Mais l’affaire va plus loin. Elle ne vise pas seulement des fonctionnalités spécifiques, mais le modèle économique lui-même. La Pennsylvanie accuse Snapchat d’avoir conçu sa plateforme pour favoriser une utilisation excessive chez les mineurs – en pleine connaissance des conséquences. C’est une attaque contre les racines du problème: l’économie de l’addiction des réseaux sociaux. Et c’est précisément ce qui rend cette affaire explosive. Des experts parlent déjà d’un précédent qui pourrait faire jurisprudence. Si la Pennsylvanie gagne, des dizaines d’autres États pourraient engager des poursuites similaires. Et soudain, ce ne serait plus seulement Snapchat, mais aussi Instagram, TikTok et consorts qui devraient se poser la même question: faut-il repenser notre modèle économique?
Le secteur tech tremble déjà. L’action de Snapchat a chuté de plus de 5 % après l’annonce de la plainte. Et ce n’est qu’un début. Ce procès pourrait déclencher une avalanche, à l’image des grandes affaires contre l’industrie du tabac ou les batailles juridiques contre l’industrie pharmaceutique. Le débat sur la responsabilité des réseaux sociaux dans la santé mentale de leurs utilisateurs atteint un nouveau palier. L’UE, avec le Digital Services Act, a déjà montré qu’elle durcit le ton. Les États-Unis? Leur législation est à la traîne – jusqu’à présent.

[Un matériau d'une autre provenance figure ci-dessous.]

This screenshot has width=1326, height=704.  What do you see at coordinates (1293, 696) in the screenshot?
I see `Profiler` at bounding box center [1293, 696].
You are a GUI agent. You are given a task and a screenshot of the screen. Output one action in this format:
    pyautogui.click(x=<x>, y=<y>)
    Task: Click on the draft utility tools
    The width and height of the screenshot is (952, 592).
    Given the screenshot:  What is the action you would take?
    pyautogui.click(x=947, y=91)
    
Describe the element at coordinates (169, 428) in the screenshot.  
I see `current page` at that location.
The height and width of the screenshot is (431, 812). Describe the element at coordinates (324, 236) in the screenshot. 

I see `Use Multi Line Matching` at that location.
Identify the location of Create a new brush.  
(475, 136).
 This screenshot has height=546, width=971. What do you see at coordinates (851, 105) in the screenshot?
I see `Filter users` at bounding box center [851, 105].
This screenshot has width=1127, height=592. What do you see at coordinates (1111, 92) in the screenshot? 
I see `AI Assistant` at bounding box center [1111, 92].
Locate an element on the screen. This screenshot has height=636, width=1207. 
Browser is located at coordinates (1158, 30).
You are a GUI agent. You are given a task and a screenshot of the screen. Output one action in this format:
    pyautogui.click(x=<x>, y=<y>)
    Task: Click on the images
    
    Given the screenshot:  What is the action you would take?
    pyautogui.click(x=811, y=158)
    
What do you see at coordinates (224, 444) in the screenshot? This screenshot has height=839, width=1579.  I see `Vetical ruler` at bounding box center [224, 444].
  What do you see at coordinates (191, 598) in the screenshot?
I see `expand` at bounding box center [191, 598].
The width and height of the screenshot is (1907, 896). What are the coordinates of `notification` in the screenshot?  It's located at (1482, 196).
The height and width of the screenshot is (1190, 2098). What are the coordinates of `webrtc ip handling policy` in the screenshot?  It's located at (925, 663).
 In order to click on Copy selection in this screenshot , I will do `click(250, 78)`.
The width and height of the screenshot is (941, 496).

Pour de nombreuses familles, cette plainte arrive trop tard. Mais peut-être est-ce précisément le réveil dont le secteur avait besoin. Peut-être est-ce le moment où il devient enfin clair que les algorithmes favorisant l’addiction ne sont pas une bagatelle. Ils détruisent des vies. Et il est grand temps que des entreprises comme Snapchat en assument la responsabilité.